Tidak terpengaruh dengan kondisi timnya Valentino merasa dalam kondisi yang baik. Dia bisa berkendara dengan baik. Mampu mempersiapkan balapan dengan baik dengan pengalaman dia, jadi menurutnya dia masih bisa kompetitif.

Di kelas MotoGP Giacomo Agostini dengan delapan gelar dunia adalah satu-satunya pebalap yang memenangkan paling banyak gelar. Sementara Rossi dengan tujuh gelar menduduki tempat kedua di GP 500cc / MotoGP dengan 89 kemenangan. Jika Rossi menang lagi akan menjadi kemenangan pertamanya saat dia berusia 40 tahun. Prestasi yang sejauh ini hanya dicapai oleh tiga pebalap dalam sejarah balap motor.

Rossi Menolak Kalah

Assen adalah tempat yang tepat untuk kembalinya Rossi ke tangga teratas setelah bergabung kembali dengan Yamaha pada 2013. Sirkuit legendaris Belanda itu akan menjadi tempat yang pas untuk mengakhiri puasa kemenangannya saat ini.

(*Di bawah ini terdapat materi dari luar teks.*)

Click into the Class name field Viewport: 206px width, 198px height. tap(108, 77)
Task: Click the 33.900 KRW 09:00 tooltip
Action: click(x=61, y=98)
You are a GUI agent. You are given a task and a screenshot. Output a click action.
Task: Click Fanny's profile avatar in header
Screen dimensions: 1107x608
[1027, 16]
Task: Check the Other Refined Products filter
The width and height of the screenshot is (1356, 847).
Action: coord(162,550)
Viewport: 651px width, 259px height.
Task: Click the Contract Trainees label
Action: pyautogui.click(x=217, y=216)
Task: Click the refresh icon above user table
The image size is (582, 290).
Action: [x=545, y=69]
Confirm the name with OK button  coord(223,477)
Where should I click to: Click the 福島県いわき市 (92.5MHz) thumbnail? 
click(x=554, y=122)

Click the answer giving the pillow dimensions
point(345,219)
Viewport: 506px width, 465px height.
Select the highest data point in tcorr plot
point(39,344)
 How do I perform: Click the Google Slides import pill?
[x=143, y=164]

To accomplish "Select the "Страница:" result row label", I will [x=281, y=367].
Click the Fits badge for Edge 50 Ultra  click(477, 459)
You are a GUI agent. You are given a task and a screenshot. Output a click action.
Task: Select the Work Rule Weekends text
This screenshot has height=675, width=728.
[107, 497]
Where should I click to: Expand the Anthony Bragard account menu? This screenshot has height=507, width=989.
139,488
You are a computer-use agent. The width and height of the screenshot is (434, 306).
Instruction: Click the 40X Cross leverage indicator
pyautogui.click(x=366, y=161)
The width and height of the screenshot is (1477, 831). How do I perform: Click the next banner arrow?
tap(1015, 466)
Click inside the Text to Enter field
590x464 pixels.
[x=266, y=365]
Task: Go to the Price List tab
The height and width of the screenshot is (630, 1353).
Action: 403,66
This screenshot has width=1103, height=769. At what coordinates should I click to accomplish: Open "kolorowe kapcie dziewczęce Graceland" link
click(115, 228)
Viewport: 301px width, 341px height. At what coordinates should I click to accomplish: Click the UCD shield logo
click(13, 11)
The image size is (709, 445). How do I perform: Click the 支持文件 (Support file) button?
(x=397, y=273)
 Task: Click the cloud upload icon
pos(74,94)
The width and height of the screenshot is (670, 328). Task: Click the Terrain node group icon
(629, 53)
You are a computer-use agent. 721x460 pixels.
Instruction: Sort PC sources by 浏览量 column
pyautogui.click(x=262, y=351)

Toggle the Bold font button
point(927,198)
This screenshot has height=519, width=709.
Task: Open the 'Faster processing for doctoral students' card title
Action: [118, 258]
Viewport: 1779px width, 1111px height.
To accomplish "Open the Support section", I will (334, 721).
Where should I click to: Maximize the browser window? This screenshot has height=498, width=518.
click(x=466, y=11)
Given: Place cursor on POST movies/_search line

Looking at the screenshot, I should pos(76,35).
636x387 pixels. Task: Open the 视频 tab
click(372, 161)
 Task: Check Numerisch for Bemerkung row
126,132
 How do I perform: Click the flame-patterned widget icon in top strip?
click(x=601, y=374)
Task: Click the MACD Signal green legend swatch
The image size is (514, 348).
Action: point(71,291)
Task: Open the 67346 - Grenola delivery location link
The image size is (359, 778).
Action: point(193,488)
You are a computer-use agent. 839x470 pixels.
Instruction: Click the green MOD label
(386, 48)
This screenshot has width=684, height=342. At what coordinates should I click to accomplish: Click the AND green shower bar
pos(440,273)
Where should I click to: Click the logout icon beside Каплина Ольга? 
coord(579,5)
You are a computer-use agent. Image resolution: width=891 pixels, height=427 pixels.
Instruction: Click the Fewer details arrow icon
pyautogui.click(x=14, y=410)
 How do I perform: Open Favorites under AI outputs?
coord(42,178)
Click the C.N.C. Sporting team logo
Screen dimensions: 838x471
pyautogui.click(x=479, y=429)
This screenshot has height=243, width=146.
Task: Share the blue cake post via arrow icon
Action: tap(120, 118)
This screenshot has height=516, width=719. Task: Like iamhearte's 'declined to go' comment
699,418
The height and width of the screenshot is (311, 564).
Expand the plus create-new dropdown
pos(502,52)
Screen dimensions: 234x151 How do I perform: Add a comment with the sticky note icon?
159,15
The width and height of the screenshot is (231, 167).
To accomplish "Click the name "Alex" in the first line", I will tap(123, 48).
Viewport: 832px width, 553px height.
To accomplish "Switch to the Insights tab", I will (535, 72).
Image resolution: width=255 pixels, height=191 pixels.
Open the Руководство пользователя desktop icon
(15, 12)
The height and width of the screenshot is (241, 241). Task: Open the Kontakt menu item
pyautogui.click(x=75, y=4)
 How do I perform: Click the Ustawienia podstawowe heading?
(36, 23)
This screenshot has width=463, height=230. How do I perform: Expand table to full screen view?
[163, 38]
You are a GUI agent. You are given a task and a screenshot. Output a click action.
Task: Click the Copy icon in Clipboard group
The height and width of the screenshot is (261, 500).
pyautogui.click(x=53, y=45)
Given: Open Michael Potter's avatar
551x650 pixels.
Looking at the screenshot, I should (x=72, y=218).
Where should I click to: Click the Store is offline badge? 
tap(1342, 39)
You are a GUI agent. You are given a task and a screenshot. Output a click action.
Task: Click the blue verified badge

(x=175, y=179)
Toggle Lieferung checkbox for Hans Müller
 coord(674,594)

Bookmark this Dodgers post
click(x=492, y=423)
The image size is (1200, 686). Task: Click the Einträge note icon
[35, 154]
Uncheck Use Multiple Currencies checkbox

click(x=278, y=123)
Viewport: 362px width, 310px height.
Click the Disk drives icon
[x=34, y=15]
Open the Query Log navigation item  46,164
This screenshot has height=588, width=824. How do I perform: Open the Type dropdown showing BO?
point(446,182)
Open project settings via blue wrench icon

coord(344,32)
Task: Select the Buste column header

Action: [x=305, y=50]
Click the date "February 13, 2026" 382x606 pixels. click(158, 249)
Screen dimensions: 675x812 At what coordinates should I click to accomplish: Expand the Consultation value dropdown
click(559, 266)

Berbekal perasaan yang baik dengan motornya selama dua putaran dalam balapan Catalan. Dilanjut dengan hasil positif tes Catalunya, di Belanda minggu ini tim Rossi akan bekerja keras untuk bersiap-siap menghadapi pertarungan di depan lagi. Yamaha akan melakukan yang terbaik.